When Editor Brown told me we were getting a long-term M3, I nearly wet myself. I loved our long-term 330i. I loved driving it, I loved riding in it. The Laguna Seca Blue M3 Coupe I drove early last year was even better. It looked cool. It made people freak out. Even just driving down the highway with traffic, it had a lively, poised feeling as if it were ready to leap and kill something. I could hardly wait until our new M3 arrived. The thought that we are all a bunch of lucky bastards with the best jobs in the world crossed my mind.
Despite that, it wasn't until a few weeks ago that I drove the M3 for more than 10 minutes. Partly this was due to an extended absence on the part of the car. It arrived in mid July and Editor Brown's gentle break-in was complete by the end of August. On September 10, with 6,005 miles on the odometer, the clutch suddenly ceased to function.
No one who had driven the car would admit to any high-rpm clutch drops, but the rivets that held the lining to the disc had broken. BMW said the only cause could be abusive driving, and they were not happy--nor was Editor Brown. At the same time, a recall fix involving the screws that hold the parking brake cables to the backing plate was carried out. The tab to repair the clutch was $539.28 in parts and $1037.23 in labor at Crevier BMW in Santa Ana, Calif. Other local dealers suggested these costs were higher than they should have been, and correct procedure meant the flywheel should have been replaced as well--it wasn't.
Perhaps due to the unpleasant aura of the situation, I was not eager to push to the front of the line for its keys when the M3 returned. The boss finally threw them to me for the weekend just about the time my roommates were beginning to ask why the M3 hadn't been in our driveway yet.
I needed a road trip anyway, and what better car? I pulled out the maps and aimed generally south and east, into mountains I knew little about and had never explored. I was utterly spent, passing out on my bed at the end of 8 hours and 360 miles. There were moments of brilliance. Finally driving a well-known road I had seen only at its ends. The big-cylinder bass of the exhaust at low speeds and its shriek at 7000 rpm.
Breathtakingly beautiful alpine meadows and lakes I didn't know existed. Driving top-down through the desert under the stars. Smelling the horses. Being able to pass that lumbering Corvette and the minivan it was holding up. Figuring out I had taken a wrong turn, and getting to do the road again the other way.

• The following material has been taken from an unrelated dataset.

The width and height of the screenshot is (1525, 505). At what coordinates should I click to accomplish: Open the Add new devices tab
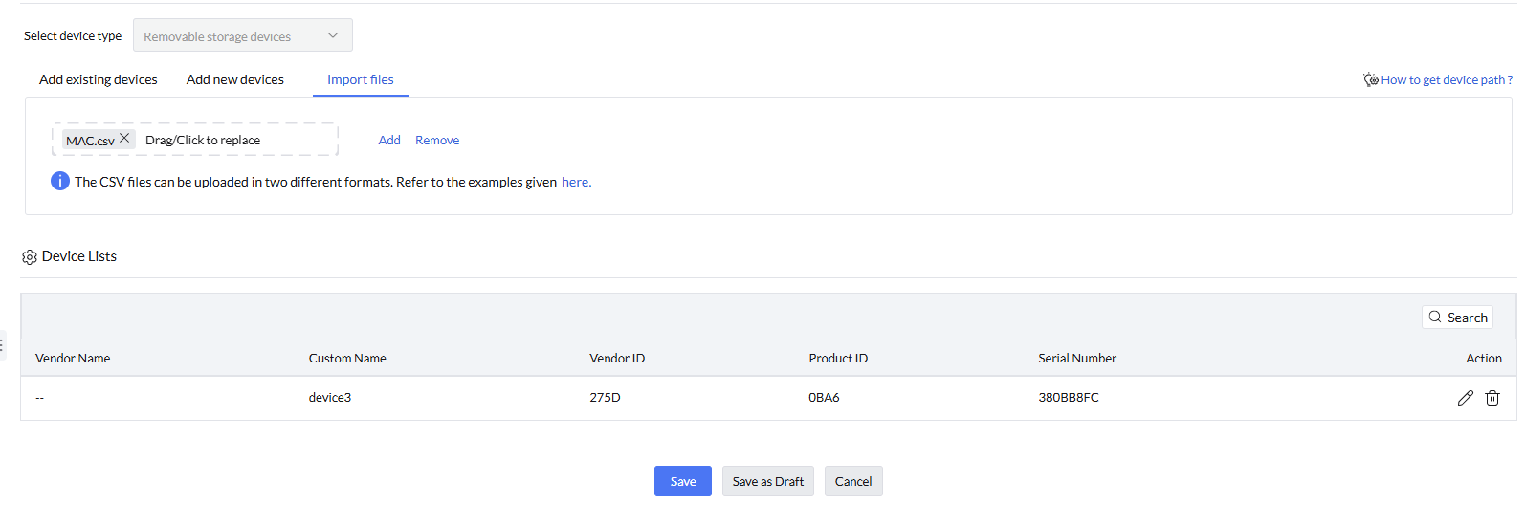235,80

Not all was perfect. Forty-five miles per hour is not a very good average--credit not enough road and too many people. I ran out of mostly empty twisties about the same time I ran out of daylight. Through the midrange, the S54 engine makes a metallic, mechanical din. Perhaps it could benefit from some exhaust tuning, if only for a better sound. The 366 lb (3,781 total) by which BMW states the Convertible outweighs the Coupe takes the edge right off the power-to-weight ratio, causing one to subconsciously question whether the high-strung nature of its 333-bhp engine is really justified by the car's performance.
I was warned about squeaks and rattles in the top. I noticed them only when the air was cool, though they were indeed irritating in a $56,000 car. As this is written, it is away for routine service; it has been promised the offending noisy bits will be flushed out as well. Chassis flex, shimmy and shudder are noticeable when getting into it on back roads and when cruising on rough freeways. The Coupe doesn't just handle better, it rides better, too.

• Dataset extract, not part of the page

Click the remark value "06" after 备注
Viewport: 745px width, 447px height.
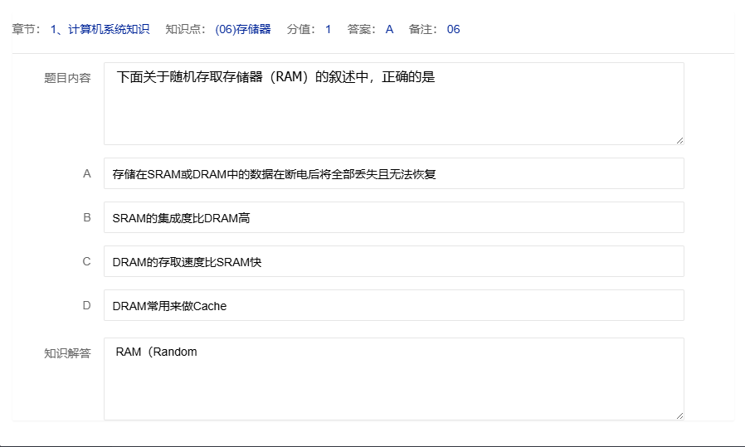pos(453,30)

As an instrument for recalibrating one's mental state, the "lifestyle M3" falls shy of the expectations set by the Coupe. It is certainly an excellent car to be seen in, though. Several SUV-driving female inhabitants of Newport Beach smiled brightly at me while I was getting in it, despite me being all sweaty and nasty from a workout. Apart from the Miata, this is the first car I have ever driven home that gained positive attention from a woman I didn't already know. Perhaps it is in my head, but I'm pretty sure I'm not imagining the looks. Personally, I prefer to be around people who aren't impressed by what I drive. As much good as I have to say about BMWs in general, I am clearly not the audience for several of its models.
Still, while my time with this car was not the euphoric experience I had hoped, I am looking forward to its return so I can try again. Maybe BMW has this junkie hooked, after all.